- _Textauszug_:
• • •

BGH zur ergänzenden Vertragsauslegung im Rahmen von zusammenhängenden Verträgen

BGH zur ergänzenden Vertragsauslegung im Rahmen von zusammenhängenden Verträgen

Rücktrittsrecht eines im Zusammenhang mit einem Mietvertrag abgeschlossenen Bewirtungsvertrages?

Sofern zwei Verträge miteinander stehen und fallen sollen, kann die ergänzende Vertragsauslegung ergeben, dass im Falle der wirksamen Auflösung des einen Vertrages von dem anderen Vertrag zurückgetreten werden kann.

A. Sachverhalt

Die Klägerin (K), eine Eventagentur, mietete von der Beklagten zu 1 (B 1) Räume für die Durchführung einer Veranstaltung im Mai 2020 und schloss mit der Beklagten zu 2 (B 2) einen Bewirtschaftungsvertrag zur Erbringung gastronomischer Leistungen für diese Veranstaltung. Die Beklagten haben dieselbe Geschäftsanschrift und denselben Geschäftsführer. Dem Vertrag mit B 1 waren die AGB mit u.a. folgender Klausel beigefügt:

§ 18 Höhere Gewalt

Kann die Veranstaltung aufgrund höherer Gewalt nicht stattfinden, so trägt jeder Vertragspartner seine bis dahin entstandenen Kosten selbst. Ist die R. GmbH & Co. KG [Anmerkung: Beklagte zu 1] für den Kunden mit Kosten in Vorleistung getreten, die vertraglich zu erstatten wären, so ist der Kunde in jedem Fall zur Erstattung dieser Kosten verpflichtet. Der Ausfall einzelner Künstler oder das nicht rechtzeitige Eintreffen eines oder mehrerer Teilnehmer sowie schlechtes Wetter einschließlich Eis, Schnee und Sturm fällt in keinem Fall unter den Begriff “höhere Gewalt”.

• • •

- _Arbeitsaufträge_:
(a) Beantworten Sie anhand des Textauszugs kurz:
(i) Was für ein Unternehmen ist die Klägerin?
(ii) In welchem Monat und Jahr sollte die Veranstaltung stattfinden?
(iii) Welche Wetterereignisse nennt § 18 ausdrücklich als Beispiele für schlechtes Wetter?
(b) Schreiben Sie aus dem Textauszug die Passage zwischen "Sofern zwei Verträge" und "zurückgetreten werden kann." wortgetreu ab, beide Stellen eingeschlossen.
Die anschließenden Daten werden hierfür nicht benötigt.

- _Datenmaterial_:
• • •

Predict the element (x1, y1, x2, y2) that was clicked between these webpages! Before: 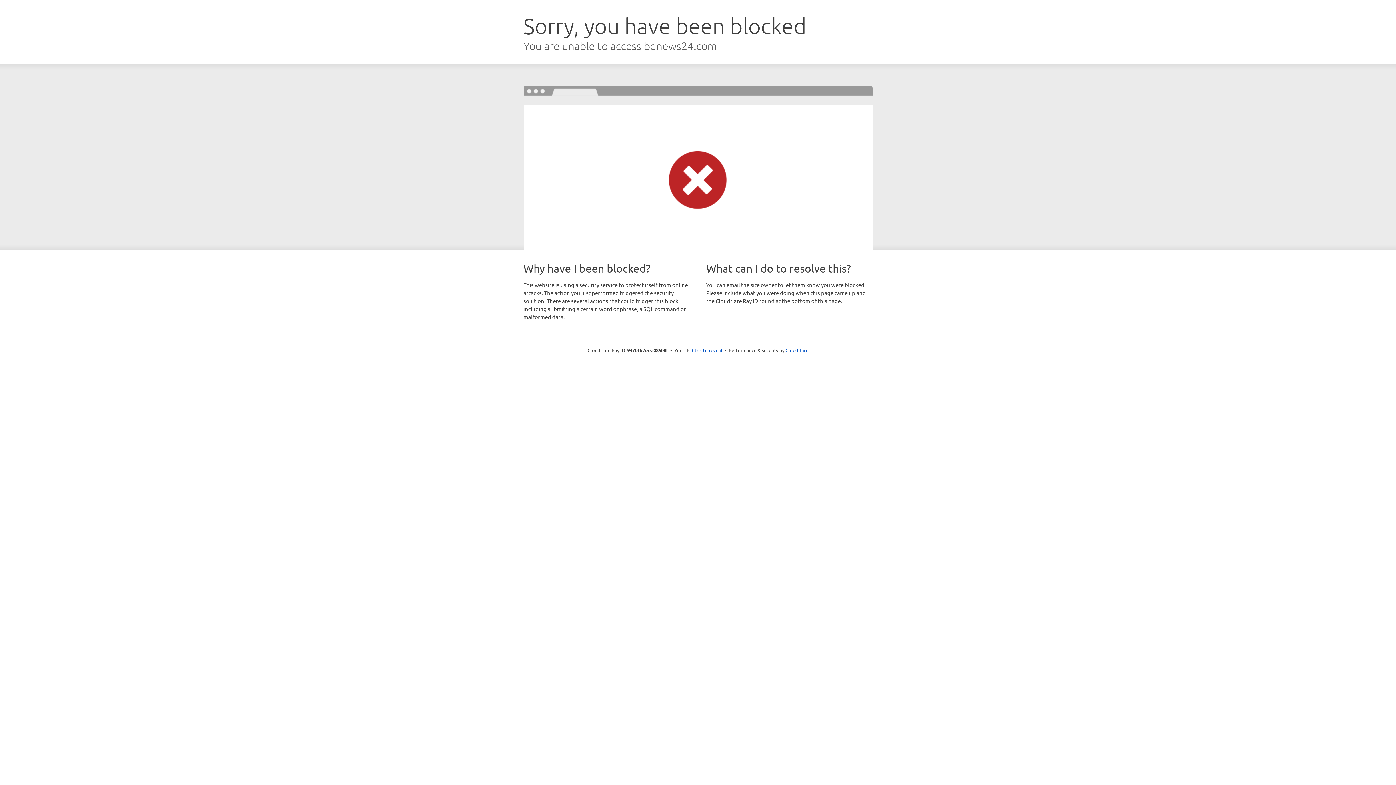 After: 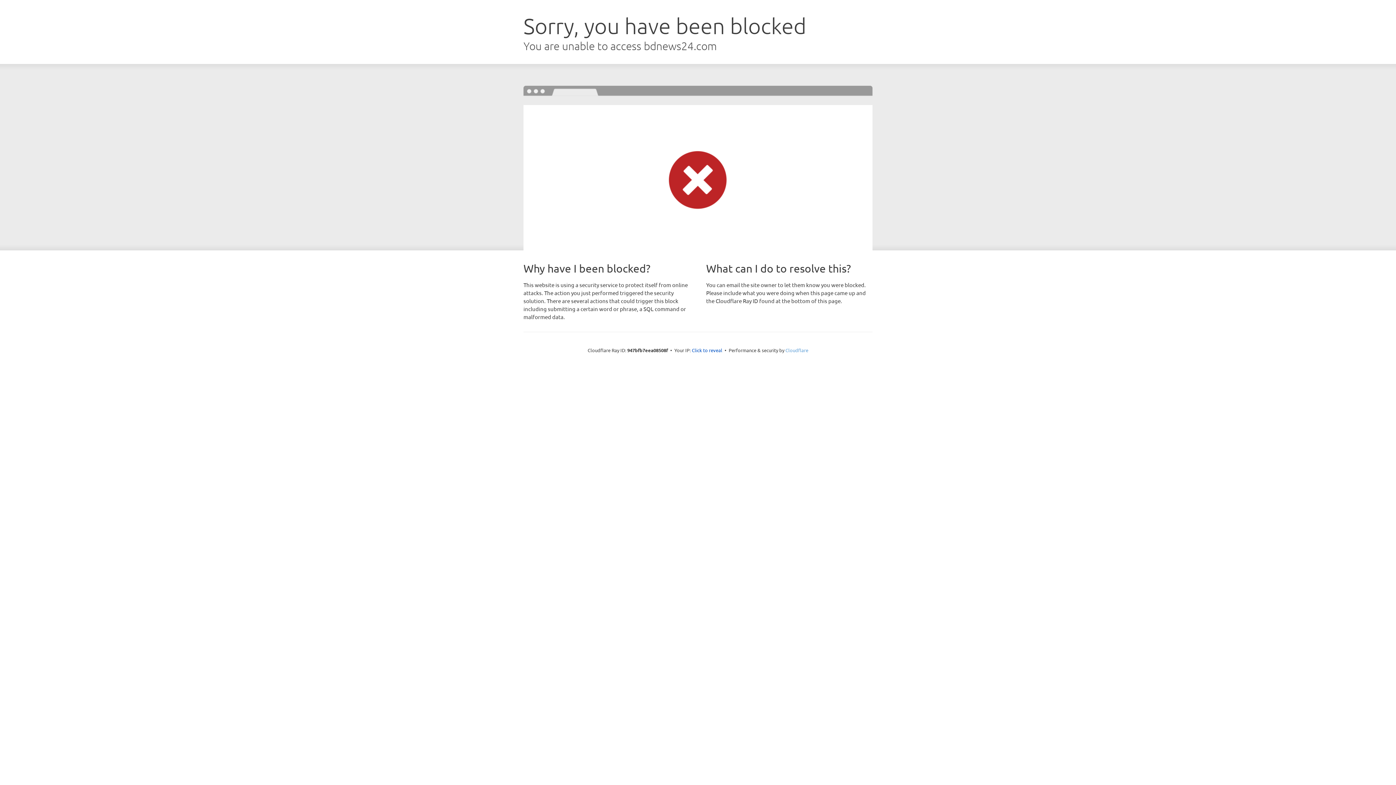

• • •

- _Lösungen_:
(a)
(i) Eine Eventagentur.
(ii) Im Mai 2020.
(iii) Eis, Schnee und Sturm.

(b)
Sofern zwei Verträge miteinander stehen und fallen sollen, kann die ergänzende Vertragsauslegung ergeben, dass im Falle der wirksamen Auflösung des einen Vertrages von dem anderen Vertrag zurückgetreten werden kann.